◆ **What you need to do**
In the records below, find the line containing "Task: Click the 2012" and repeat it and every line after it exactly, without pictures.
+++ Exercise material
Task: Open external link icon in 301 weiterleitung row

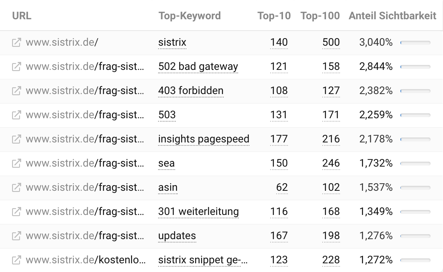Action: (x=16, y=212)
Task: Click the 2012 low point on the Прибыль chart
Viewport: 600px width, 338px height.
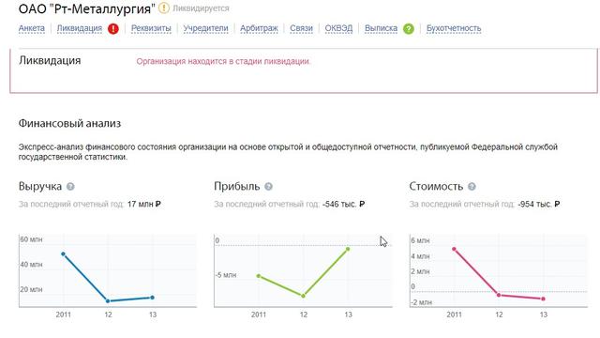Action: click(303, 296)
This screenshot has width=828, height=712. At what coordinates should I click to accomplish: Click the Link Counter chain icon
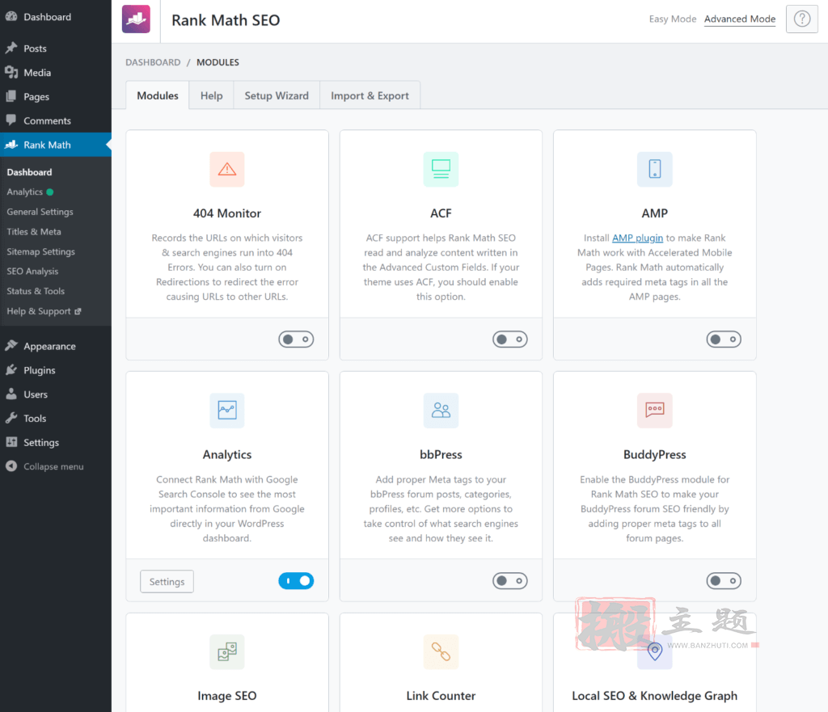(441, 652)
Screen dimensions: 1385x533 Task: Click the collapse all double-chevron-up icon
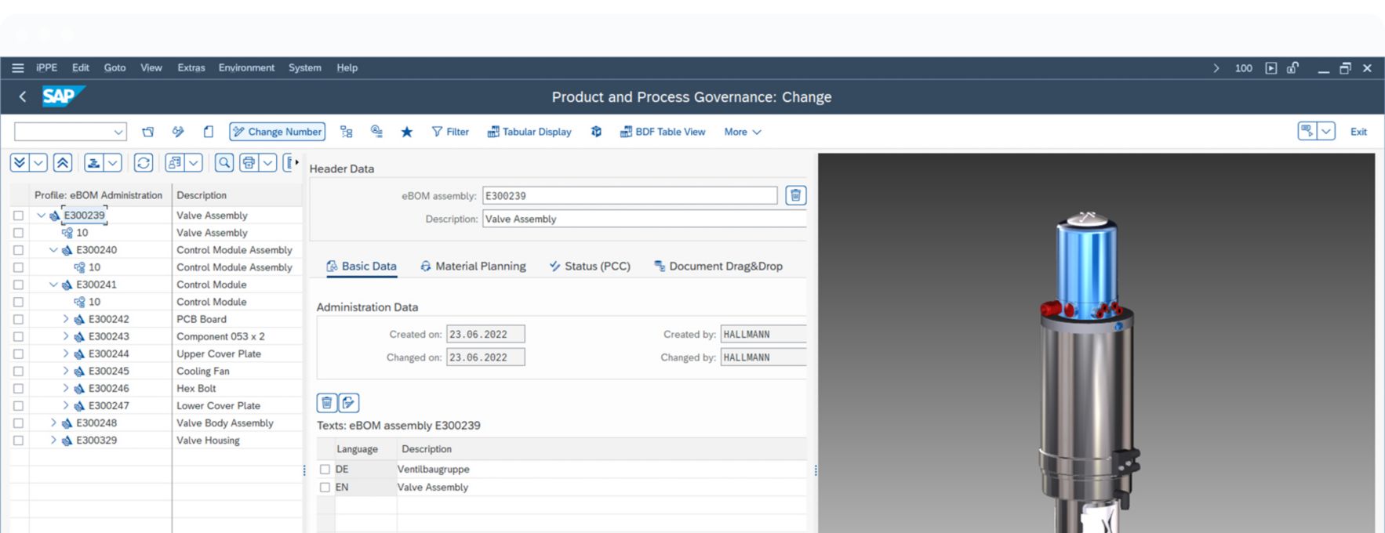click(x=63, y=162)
++++++
◆ **Written solution**
Task: Click the 2012 low point on the Прибыль chart
Viewport: 600px width, 338px height.
Action: click(303, 296)
This screenshot has width=828, height=712. At what coordinates should I click to accomplish: Click the Link Counter chain icon
(441, 652)
Screen dimensions: 1385x533 Task: Click the collapse all double-chevron-up icon
click(x=63, y=162)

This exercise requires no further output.